= Dopant =

Substance added to material to alter its properties

A dopant (also called a doping agent) is a small amount of a substance added to a material to alter its physical properties, such as electrical or optical properties. The amount of dopant is typically very low compared to the material being doped.

When doped into crystalline substances, the dopant's atoms get incorporated into the crystal lattice of the substance. The crystalline materials are frequently either crystals of a semiconductor such as silicon and germanium for use in solid-state electronics, or transparent crystals for use in the production of various laser types; however, in some cases of the latter, noncrystalline substances such as glass can also be doped with impurities.

In solid-state electronics using the proper types and amounts of dopants in semiconductors is what produces the p-type semiconductors and n-type semiconductors that are essential for making transistors and diodes.

==Transparent crystals==

=== Lasing media ===
The procedure of doping tiny amounts of the metals chromium (Cr), neodymium (Nd), erbium (Er), thulium (Tm), ytterbium (Yb), and a few others, into transparent crystals, ceramics, or glasses is used to produce the active medium for solid-state lasers. It is in the electrons of the dopant atoms that a population inversion can be produced, and this population inversion is essential for the stimulated emission of photons in the operation of all lasers.

In the case of the natural ruby, a tiny amount of chromium dopant has been naturally distributed through a crystal of aluminium oxide (corundum). This chromium both gives a ruby its red color, and also enables a ruby to undergo a population inversion and act as a laser. The aluminium and oxygen atoms in the transparent crystal of aluminium oxide served simply to support the chromium atoms in a good spatial distribution, and otherwise, they do not have anything to do with the laser action.
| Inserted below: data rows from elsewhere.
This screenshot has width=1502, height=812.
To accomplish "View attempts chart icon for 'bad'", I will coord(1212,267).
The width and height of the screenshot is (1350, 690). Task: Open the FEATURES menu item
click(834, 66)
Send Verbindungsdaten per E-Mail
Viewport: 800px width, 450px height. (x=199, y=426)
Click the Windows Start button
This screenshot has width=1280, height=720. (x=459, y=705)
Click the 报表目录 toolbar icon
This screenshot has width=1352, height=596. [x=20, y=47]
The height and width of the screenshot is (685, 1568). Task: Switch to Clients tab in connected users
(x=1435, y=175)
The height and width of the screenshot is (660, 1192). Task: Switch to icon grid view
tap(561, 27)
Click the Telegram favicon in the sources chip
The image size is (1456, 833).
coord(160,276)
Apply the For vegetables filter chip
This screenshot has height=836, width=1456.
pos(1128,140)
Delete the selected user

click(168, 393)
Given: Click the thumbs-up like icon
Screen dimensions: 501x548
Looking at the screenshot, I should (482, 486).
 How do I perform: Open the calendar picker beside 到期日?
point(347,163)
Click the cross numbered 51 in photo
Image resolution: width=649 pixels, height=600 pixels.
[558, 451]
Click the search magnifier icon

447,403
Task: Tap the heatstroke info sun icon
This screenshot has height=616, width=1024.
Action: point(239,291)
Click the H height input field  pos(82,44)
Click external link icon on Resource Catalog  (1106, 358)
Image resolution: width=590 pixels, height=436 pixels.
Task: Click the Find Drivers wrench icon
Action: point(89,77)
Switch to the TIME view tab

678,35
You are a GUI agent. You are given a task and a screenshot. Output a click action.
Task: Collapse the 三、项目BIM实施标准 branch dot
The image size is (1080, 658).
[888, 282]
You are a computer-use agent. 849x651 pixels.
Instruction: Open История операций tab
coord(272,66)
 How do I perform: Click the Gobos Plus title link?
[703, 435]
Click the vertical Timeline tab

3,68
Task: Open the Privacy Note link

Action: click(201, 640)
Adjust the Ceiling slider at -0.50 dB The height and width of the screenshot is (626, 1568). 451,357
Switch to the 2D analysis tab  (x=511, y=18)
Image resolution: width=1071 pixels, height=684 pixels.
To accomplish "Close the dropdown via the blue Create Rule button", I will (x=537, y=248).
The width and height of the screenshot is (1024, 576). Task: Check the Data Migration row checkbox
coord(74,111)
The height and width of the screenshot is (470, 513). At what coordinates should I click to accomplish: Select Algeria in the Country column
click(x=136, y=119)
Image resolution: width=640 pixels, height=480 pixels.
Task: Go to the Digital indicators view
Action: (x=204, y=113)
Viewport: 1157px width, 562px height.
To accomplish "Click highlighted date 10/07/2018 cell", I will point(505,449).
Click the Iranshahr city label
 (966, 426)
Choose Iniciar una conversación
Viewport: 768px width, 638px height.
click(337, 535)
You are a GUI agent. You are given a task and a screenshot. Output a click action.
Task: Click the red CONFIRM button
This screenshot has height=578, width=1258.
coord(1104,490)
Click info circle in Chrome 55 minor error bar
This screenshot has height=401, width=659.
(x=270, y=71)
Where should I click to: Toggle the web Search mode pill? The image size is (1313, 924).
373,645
In other cases, such as in the neodymium YAG laser, the crystal is synthetically made and does not occur in nature. The human-made yttrium aluminium garnet crystal contains millions of yttrium atoms in it, and due to its physical size, chemical valence, etc., it works well to take the place of a small minority of yttrium atoms in its lattice, and to replace them with atoms from the rare-earth series of elements, such as neodymium. Then, these dopant atoms actually carry out the lasing process in the crystal. The rest of the atoms in the crystal consist of yttrium, aluminium, and oxygen atoms, but just as above, these other three elements function to simply support the neodymium atoms. In addition, the rare-earth element erbium can readily be used as the dopant rather than neodymium, giving a different wavelength of its output.

In many optically transparent hosts, such active centers may keep their excitation for a time on the order of milliseconds, and relax with stimulated emission, providing the laser action. The amount of dopant is usually measured in atomic percent. Usually the relative atomic percent is assumed in the calculations, taking into account that the dopant ion can substitute in only part of a site in a crystalline lattice. The doping can be also used to change the refraction index in optical fibers, especially in the double-clad fibers. The optical dopants are characterized with lifetime of excitation and the effective absorption and emission cross-sections, which are main parameters of an active dopant. Usually, the concentration of optical dopant is of order of few percent or even lower. At large density of excitation, the cooperative quenching (cross-relaxation) reduces the efficiency of the laser action.

=== Examples ===
The medical field has some use for erbium-doped laser crystals for the laser scalpels that are used in laser surgery. Europium, neodymium, and other rare-earth elements are used to dope glasses for lasers. Holmium-doped and neodymium yttrium aluminium garnets (YAGs) are used as the active laser medium in some laser scalpels.

==Phosphors and scintillators==
In context of phosphors and scintillators, dopants are better known as activators, and are used to enhance the luminescence process.

== Semiconductors ==

The addition of a dopant to a semiconductor, known as doping, has the effect of shifting the Fermi levels within the material. This results in a material with predominantly negative (n-type) or positive (p-type) charge carriers depending on the dopant variety. Pure semiconductors that have been altered by the presence of dopants are known as extrinsic semiconductors (see intrinsic semiconductor). Dopants are introduced into semiconductors in a variety of techniques: solid sources, gases, spin on liquid, and ion implanting. See ion implantation, surface diffusion, and solid sources footnote.

== Others ==
The color of some gemstones is caused by dopants. For example, ruby and sapphire are both aluminium oxide, the former getting its red color from chromium atoms, and the latter doped with any of several elements, giving a variety of colors.